-- START TEXT --

Claribel Kendall | |
---|---|
Born | Denver, Colorado, US | January 23, 1889
Died | April 17, 1965 76) | (aged
Nationality | American |
Alma mater | University of Colorado, University of Chicago |
Occupation | Mathematician |
Awards | Robert L. Stearns Award |
Claribel Kendall (January 23, 1889 – April 17, 1965) was an American mathematician.
Education
Born in Denver, Colorado, Kendall received her Bachelor and Bachelor of Education from the University of Colorado in 1912. Kendall also went on to receive her master's degree in 1914 with a focus in mathematics.[1] She studied mathematics in an era when women were increasingly seeking a college education and slowly beginning to move into math and science, fields that had traditionally been exclusively male.[2] Her master's thesis was on “Pre Associative Syzygies in Linear Algebra."
While completing her master's degree, Kendall began teaching in the mathematics department at the University of Colorado in 1913. After receiving her master's degree, she began to work towards her doctorate. Kendall entered the University of Chicago as a student and spent several summers between 1915 and 1918 there*. In 1920 she received a fellowship from the University of Chicago to aid in the completion of her degree. She received her Ph.D. from the University of Chicago in January 1922.[3] Kendall wrote her doctoral thesis on “Certain Congruences Determined by a Given Surface”, under Professor Ernest Julius Wilczynski. Kendall's work went on to be published in the American Journal of Mathematics in 1923.
Career
Kendall taught at the University of Colorado Boulder from 1913 until her retirement in 1957, being promoted to full professor by 1944. Kendall directed ten master's theses at Colorado; eight of which were by women. Kendall was a member of the Christian Science Church. Kendall was also Secretary of the University of California chapter of Phi Beta Kappa for over 30 years. Kendall was also a contributor to the solutions of problems in the American Mathematical Monthly.

-- END TEXT --

*BRIEF:*
Please write what comes next in the article on mathematician Claribel Kendall, picking up after its final sentence. The data after this point was taken from a separate source.

-- START EXCERPTED DATA --

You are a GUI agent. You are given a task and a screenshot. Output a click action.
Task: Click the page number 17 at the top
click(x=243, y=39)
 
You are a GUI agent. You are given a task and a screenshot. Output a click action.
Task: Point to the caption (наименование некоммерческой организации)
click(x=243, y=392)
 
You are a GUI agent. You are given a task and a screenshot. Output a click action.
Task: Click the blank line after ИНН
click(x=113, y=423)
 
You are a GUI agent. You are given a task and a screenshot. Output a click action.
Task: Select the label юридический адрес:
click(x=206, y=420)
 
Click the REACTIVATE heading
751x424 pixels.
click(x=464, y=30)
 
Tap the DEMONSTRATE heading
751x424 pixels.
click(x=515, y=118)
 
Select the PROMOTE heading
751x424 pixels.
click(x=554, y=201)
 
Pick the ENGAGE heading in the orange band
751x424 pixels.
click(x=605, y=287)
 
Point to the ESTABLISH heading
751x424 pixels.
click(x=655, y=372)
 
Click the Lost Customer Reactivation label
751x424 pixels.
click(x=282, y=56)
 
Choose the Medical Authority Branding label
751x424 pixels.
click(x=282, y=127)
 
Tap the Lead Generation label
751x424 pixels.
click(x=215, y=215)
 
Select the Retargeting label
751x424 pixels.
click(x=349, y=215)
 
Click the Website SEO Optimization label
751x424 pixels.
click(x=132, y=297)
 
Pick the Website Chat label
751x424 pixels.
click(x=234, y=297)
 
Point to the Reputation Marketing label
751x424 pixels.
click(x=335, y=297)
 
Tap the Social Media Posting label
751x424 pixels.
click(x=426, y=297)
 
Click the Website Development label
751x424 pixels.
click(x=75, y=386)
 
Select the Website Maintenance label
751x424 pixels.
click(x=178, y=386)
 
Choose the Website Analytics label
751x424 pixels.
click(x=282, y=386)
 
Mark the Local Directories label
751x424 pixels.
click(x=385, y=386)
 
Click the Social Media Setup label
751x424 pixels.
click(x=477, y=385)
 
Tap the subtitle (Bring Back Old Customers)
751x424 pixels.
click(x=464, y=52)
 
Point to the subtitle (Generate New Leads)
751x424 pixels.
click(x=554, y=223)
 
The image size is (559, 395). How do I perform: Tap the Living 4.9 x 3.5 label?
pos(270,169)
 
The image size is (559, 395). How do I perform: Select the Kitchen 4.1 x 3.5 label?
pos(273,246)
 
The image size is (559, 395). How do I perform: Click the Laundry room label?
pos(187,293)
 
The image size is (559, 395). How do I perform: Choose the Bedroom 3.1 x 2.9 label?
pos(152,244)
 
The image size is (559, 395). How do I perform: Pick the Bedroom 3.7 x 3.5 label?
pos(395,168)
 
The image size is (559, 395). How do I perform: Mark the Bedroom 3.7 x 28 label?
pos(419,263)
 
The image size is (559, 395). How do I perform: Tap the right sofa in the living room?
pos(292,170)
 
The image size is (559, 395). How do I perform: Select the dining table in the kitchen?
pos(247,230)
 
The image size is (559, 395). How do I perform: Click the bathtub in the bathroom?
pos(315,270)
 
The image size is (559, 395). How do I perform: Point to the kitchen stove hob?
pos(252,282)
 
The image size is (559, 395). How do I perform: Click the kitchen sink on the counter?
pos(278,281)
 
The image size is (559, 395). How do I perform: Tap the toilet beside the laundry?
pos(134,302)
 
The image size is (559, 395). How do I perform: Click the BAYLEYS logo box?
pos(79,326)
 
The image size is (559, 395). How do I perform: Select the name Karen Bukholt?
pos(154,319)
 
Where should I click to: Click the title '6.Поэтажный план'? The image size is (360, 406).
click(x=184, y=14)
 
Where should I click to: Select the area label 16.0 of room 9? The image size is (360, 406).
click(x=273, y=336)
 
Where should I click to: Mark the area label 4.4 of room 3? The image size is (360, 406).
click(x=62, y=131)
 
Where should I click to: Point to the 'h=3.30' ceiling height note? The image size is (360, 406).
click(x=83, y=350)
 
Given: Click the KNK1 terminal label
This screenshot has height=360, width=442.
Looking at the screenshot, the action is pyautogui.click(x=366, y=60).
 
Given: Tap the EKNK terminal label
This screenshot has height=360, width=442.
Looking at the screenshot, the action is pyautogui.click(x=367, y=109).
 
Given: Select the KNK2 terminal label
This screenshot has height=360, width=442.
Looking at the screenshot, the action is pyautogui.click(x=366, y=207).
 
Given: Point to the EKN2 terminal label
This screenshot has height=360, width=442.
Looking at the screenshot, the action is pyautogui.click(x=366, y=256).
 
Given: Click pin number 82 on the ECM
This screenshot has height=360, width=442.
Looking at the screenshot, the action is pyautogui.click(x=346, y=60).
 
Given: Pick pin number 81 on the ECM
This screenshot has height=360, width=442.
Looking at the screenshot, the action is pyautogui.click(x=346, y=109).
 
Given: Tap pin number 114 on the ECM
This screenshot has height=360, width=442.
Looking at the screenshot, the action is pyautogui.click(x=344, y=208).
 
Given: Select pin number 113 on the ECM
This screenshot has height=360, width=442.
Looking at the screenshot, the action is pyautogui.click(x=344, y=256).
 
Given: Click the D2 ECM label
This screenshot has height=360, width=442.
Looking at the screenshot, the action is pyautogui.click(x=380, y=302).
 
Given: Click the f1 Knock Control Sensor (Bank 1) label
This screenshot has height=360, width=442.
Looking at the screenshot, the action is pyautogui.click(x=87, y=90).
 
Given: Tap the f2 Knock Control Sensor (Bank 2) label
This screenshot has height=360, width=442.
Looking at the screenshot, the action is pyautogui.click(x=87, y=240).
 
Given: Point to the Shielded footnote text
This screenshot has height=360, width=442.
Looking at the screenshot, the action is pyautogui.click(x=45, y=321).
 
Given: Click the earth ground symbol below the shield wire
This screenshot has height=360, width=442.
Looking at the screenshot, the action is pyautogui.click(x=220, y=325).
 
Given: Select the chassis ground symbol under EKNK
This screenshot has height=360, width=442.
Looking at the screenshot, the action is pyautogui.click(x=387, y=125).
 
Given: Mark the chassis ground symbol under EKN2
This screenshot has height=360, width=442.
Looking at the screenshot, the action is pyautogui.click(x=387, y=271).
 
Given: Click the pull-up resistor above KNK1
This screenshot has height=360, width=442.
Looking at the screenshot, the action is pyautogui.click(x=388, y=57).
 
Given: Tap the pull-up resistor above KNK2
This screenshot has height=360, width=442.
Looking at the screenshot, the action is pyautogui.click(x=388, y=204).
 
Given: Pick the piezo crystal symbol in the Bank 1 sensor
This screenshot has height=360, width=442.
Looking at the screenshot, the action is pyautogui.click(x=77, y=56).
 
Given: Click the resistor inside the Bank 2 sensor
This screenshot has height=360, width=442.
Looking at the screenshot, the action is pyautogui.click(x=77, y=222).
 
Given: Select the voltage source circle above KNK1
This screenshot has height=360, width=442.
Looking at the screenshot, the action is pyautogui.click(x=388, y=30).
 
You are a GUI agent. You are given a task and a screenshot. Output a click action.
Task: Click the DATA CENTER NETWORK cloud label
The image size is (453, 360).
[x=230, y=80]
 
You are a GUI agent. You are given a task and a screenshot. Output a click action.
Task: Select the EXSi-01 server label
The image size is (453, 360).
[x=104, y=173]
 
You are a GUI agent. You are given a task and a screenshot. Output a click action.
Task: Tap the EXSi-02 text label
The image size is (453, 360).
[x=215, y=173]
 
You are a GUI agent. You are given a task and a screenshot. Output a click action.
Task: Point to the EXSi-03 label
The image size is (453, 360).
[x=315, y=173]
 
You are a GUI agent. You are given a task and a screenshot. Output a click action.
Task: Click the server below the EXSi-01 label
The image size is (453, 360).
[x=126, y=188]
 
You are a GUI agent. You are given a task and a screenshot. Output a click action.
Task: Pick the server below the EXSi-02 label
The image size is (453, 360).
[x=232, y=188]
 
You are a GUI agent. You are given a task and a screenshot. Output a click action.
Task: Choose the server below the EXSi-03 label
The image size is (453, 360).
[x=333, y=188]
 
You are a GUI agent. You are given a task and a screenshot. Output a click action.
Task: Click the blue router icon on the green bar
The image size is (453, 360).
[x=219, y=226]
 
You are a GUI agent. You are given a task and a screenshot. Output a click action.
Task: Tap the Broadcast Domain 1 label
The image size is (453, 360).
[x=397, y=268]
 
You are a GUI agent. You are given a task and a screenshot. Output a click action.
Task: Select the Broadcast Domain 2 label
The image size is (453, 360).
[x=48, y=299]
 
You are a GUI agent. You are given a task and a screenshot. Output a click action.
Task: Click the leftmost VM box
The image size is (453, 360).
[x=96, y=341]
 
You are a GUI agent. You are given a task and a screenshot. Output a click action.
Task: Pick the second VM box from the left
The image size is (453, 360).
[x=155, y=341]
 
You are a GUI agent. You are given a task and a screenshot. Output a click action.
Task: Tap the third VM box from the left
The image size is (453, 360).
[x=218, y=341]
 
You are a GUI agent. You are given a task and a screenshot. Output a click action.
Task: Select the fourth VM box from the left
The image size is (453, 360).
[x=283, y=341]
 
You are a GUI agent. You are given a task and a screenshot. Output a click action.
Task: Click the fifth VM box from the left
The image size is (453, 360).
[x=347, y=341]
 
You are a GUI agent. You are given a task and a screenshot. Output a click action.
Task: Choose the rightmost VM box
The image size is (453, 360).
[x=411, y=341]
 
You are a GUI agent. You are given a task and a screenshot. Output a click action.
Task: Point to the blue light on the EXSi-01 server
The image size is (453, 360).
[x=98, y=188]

-- END EXCERPTED DATA --

*TASK ANSWER:*
Awards
Kendall was the first member of the department to receive the Robert L. Stearns Award[4] from the University of Colorado, Boulder for “outstanding service or achievement”. She was also a charter member of the Mathematical Association of America[5] and one of the founders of the Rocky Mountain Section of the MAA in 1917. Published in the American Journal of Mathematics.[6]
References
- Louise S. Grinstein (Editor), Paul J. Campbell (Editor) (1987). Women of Mathematics: A Bio-Bibliographic Sourcebook. Greenwood Press, New York. ISBN 978-0-313-24849-8. pp. 92–94.
- ↑ "Claribel Kendall". www.agnesscott.edu. Agnes Scott College.
- ↑ DuBois, Ellen (2019). Through Women's Eyes : An American History. Boston: Bedford St. Martin's. pp. 336–344. ISBN 978-1-319-10494-8.
- ↑ Kendall, Claribel (December 13, 2019). "zbMATH". zbMATH.
- ↑ "Robert L. Stearns Award". Homecoming 2018: Robert L. Stearns Award. 22 June 2016. Retrieved 24 March 2018.
- ↑ "The Mathematical Association of America". The American Mathematical Monthly. 38 (6): 301. June 1931. doi:10.2307/2301819. ISSN 0002-9890. JSTOR 2301819. S2CID 28332119.
- ↑ "American Journal of Mathematics: Founded in 1878 by Johns Hopkins University". American Journal of Mathematics. 138 (6): 1739–1742. 2016. doi:10.1353/ajm.2016.0052. ISSN 1080-6377. S2CID 241508030.
External links
- Claribel Kendall at the Mathematics Genealogy Project
- "Biographies of Women Mathematicians".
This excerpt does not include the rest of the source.